Publié le 1 décembre 2022

Claude Vandermaesen sur l'état d'esprit à adopter dans un ciné-club

Le C.C.D.F., le Ciné-Club des Flandres, est l’un des premiers clubs des Hauts-de-France. De sa création en 1936 à sa disparition en 1975, le club a formé de nombreux cinéastes amateurs, grâce à la création de nombreuses sous-sections dans la région, mais aussi avec la publication d’une revue mensuelle : Vu par Vues.           

Dans le cadre de l’écriture de l’histoire des clubs de cinéastes amateurs, nous vous proposerons régulièrement la publication d’anciens articles, comme un retour en arrière montrant les différentes étapes de l’histoire d’un club, représentant aujourd’hui une partie du patrimoine culturel des Hauts-de-France.  

En guise d’introduction, un article paru dans le numéro 187 de Vue par vues en octobre 1953, d’un des membres du C.C.D.F., Claude VANDERMAESEN, qui nous explique l’état d’esprit à adopter dans un ciné-club.

 

« Cinéma et Culture 

                Nous nous sommes tous plusieurs fois posé la question de savoir ce que nous venions faire au Ciné-Club.

                Bien sûr, nous y venons pour retrouver tous les vendredis cette atmosphère sympathique et si spéciale qui est l’apanage de ceux qui ont en commun un même idéal, ou un même « dada ».

                Certes, nous y venons apprendre cette technique tant décriée, mais qui reste tout de même qu’on le veuille ou non, une des pierres angulaires sur lesquelles repose le cinéma. Plus que cela : nous essayons même de nous en imprégner au point d’attendre ce stade où la cinéaste n’a plus besoin de penser à elle : la technique fait si intimement partie de lui-même qu’elle lui « sort par tous les pores ». Dégagé de toutes les contingences matérielles et de toutes les servitudes scientifiques qui risqueraient de la paralyser ou de le scléroser, le cinéaste peut alors prendre son envol et s’exprimer par le cinéma avec la même facilité que Monsieur Jourdain s’exprimait en prose.

                Certes, nous nous contentons parfois de venir assister à la projection d’un « beau » film d’un « grand classique » qui a déjà fait carrière, pour ressentir le plaisir intérieur que suscite le seul spectacle contemplatif et émerveillé de vues élégamment prises et habilement montées.

                Mais pourquoi diable, nous astreindre à assister à la projection de bande de moins bonne qualité, et parfois franchement mauvaises, en tout cas d’un fastidieux particulièrement énervant ?

                Serait-ce pour jouir ensuite du plaisir sadique de voir le malheureux auteur déchiqueté par les crocs de nos terribles censeurs de le voir « conditionné », au sens du XVIIe siècle, par nos bourreaux modernes, et jeté en pâture, tout en pantelant, à un public toujours friand de spectacles de ce genre ?

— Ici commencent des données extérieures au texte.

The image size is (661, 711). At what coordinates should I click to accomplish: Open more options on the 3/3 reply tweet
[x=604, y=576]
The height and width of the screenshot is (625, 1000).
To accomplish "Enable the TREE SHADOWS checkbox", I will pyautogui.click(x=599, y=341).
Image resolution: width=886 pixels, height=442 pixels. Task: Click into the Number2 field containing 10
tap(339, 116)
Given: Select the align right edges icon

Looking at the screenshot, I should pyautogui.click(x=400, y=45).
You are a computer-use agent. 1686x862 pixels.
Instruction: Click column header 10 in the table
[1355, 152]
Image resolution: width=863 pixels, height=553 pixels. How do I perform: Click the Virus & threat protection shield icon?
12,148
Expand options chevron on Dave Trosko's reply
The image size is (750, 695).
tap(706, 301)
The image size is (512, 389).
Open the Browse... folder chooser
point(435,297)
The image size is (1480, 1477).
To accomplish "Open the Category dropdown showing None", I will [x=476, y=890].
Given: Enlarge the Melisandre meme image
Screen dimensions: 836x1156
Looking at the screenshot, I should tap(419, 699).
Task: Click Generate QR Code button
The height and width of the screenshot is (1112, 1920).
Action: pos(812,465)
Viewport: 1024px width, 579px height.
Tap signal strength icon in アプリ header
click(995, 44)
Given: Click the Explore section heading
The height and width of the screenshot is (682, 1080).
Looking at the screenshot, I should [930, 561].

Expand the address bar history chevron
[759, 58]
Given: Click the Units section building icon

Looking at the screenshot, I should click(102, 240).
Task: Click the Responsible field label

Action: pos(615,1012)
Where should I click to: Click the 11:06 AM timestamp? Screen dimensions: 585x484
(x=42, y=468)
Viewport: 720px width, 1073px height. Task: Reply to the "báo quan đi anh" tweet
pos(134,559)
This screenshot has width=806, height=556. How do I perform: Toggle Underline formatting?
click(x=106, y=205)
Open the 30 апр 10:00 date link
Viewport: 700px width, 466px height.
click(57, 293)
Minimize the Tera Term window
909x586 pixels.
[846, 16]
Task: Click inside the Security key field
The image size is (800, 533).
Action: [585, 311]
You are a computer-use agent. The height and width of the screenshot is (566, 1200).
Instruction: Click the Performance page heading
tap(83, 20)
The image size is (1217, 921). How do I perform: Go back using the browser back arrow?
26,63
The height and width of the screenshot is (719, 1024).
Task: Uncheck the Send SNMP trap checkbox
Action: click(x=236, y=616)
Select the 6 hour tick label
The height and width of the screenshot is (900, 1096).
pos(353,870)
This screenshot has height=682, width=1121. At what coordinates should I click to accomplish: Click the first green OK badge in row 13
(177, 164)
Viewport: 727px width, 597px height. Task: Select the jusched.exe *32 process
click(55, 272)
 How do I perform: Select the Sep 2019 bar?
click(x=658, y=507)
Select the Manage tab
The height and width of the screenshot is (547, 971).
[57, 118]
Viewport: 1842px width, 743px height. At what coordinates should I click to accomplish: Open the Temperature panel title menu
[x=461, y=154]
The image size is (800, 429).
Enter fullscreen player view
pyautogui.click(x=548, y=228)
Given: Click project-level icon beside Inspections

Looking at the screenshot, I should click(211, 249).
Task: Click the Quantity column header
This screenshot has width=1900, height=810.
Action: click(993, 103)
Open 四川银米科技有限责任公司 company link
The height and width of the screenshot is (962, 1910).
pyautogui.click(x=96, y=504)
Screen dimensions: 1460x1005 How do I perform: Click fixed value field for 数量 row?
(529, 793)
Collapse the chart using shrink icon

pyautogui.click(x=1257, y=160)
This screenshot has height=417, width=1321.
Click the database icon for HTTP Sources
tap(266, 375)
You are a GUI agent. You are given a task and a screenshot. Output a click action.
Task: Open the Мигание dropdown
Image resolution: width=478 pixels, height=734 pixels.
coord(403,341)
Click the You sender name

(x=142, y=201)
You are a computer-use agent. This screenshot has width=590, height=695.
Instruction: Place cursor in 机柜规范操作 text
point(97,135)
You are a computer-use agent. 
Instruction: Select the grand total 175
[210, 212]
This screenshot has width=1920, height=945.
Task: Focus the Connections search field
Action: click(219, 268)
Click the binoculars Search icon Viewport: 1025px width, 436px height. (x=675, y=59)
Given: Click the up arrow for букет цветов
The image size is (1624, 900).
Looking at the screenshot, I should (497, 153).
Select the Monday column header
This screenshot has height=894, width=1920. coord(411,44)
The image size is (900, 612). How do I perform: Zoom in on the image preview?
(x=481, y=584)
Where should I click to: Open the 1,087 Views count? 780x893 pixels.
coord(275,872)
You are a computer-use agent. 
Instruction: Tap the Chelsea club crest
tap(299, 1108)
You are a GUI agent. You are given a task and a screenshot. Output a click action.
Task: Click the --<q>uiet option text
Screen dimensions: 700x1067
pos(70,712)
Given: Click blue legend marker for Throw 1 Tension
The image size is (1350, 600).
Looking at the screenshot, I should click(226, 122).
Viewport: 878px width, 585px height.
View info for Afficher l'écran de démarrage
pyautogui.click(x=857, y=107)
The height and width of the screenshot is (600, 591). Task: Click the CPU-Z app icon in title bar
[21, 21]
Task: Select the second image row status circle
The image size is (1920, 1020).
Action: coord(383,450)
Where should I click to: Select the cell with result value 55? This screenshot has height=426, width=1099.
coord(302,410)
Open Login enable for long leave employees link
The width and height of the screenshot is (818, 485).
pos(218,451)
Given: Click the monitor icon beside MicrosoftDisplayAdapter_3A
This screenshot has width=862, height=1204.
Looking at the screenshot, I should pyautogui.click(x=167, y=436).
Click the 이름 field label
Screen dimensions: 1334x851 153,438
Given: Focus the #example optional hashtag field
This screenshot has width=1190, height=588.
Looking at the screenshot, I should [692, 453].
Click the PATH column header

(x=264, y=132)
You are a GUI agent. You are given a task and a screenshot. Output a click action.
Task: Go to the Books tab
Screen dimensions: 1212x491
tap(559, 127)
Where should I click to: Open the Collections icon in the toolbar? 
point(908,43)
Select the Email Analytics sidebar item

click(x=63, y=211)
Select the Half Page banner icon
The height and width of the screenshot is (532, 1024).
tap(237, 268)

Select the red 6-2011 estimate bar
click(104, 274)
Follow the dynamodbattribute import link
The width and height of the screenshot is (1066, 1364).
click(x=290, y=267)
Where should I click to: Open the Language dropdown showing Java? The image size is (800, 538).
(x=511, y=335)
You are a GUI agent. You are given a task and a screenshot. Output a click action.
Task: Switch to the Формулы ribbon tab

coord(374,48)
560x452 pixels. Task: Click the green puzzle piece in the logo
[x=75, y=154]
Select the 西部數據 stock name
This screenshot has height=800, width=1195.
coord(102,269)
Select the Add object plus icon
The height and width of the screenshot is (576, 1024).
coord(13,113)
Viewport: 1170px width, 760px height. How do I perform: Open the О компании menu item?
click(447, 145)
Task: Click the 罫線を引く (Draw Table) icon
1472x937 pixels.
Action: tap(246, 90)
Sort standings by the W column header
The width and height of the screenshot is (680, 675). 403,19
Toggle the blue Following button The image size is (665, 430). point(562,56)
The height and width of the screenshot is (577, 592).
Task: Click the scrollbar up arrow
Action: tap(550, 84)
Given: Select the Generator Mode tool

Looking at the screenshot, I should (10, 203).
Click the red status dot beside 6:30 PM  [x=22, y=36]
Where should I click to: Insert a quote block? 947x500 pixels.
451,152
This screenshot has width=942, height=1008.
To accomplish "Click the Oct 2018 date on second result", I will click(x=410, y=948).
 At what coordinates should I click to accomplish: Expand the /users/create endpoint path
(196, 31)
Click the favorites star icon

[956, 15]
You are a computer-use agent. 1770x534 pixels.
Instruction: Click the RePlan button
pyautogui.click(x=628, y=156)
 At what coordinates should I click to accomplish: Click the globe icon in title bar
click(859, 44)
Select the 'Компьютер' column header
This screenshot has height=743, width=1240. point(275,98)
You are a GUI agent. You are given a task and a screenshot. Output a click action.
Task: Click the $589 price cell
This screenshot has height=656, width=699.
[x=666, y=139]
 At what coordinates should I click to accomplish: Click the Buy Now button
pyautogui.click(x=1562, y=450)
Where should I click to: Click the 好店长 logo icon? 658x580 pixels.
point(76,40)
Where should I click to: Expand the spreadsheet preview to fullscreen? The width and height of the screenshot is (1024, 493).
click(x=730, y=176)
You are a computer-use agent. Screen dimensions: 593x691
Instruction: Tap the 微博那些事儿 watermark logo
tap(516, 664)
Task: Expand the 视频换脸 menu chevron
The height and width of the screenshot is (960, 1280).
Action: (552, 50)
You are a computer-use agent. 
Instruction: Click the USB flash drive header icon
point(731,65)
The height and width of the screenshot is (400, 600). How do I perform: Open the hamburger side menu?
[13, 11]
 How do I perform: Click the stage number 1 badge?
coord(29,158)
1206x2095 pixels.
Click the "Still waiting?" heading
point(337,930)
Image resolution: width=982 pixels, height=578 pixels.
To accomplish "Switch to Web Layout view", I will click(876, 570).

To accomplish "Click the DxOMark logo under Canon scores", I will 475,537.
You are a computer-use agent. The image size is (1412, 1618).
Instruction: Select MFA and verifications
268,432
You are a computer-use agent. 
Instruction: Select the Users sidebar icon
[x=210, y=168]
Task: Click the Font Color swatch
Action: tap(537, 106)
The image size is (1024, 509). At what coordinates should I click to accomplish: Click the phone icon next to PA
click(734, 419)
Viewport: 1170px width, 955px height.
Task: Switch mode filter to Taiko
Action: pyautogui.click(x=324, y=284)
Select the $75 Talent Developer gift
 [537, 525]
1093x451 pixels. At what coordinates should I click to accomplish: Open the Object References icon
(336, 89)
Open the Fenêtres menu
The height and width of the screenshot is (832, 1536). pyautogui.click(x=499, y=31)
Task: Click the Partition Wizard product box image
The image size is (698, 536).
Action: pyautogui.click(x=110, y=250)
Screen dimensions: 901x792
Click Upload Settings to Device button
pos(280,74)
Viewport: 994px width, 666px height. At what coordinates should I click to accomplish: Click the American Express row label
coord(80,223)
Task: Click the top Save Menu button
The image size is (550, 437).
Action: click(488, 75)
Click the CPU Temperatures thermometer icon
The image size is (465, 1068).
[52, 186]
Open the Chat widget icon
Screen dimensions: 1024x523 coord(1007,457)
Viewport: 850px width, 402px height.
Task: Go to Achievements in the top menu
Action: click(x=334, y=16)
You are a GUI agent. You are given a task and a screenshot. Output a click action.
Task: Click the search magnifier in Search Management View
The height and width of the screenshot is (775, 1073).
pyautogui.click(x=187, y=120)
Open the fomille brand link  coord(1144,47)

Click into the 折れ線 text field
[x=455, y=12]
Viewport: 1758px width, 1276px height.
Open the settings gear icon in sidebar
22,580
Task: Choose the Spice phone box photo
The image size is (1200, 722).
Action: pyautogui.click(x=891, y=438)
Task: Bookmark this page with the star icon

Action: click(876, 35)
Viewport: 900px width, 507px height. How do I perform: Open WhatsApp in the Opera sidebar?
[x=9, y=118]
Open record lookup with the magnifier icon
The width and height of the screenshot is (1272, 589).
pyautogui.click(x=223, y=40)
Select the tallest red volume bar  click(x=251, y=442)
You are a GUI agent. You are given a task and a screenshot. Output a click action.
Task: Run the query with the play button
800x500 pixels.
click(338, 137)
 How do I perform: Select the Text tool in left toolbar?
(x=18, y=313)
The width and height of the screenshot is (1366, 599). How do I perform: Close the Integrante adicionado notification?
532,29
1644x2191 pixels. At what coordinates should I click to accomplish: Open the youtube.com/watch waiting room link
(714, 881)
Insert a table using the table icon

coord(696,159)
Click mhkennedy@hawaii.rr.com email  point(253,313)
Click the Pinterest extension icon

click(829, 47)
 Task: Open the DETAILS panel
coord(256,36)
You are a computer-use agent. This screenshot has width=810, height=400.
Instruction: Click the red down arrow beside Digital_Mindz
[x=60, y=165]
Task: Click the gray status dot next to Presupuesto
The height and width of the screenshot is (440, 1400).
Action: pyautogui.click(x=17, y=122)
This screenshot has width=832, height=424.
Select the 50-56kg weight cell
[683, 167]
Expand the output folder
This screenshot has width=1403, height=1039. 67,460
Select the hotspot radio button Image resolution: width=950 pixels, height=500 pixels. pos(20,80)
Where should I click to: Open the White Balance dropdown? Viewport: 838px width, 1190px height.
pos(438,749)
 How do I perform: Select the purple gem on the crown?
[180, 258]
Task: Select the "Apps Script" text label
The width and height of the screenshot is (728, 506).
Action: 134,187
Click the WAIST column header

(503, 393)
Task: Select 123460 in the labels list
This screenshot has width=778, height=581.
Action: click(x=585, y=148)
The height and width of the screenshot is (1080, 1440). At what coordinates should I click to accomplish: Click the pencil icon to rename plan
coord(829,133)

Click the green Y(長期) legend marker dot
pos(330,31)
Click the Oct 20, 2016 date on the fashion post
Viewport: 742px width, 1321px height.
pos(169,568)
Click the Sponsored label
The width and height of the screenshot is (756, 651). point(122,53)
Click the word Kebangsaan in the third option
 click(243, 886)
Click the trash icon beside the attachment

                Cinéastes, serions-nous d’abominables refoulés ?

                Croyez-moi, il ne s’agit pas de jouer ici au censeur ou au moralisateur. Mon propos de ce jour est plus modeste : au seuil de l’année cinématographique, il m’a simplement paru utile de préciser le rôle même d’un ciné club, quel qu’il soit.

                La véritable raison de notre existence en tant que club, c’est de favoriser notre épanouissement intellectuel. Nos réunions du vendredi soir doivent avant tout être l’occasion pour nous de nous enrichir, en un mot de nous cultiver. Ce désir que nous avons tous, ce but vers lequel nous tendons, c’est ce qui justifie toutes les projections, toutes les discussions, toutes les décisions que nous pouvons prendre…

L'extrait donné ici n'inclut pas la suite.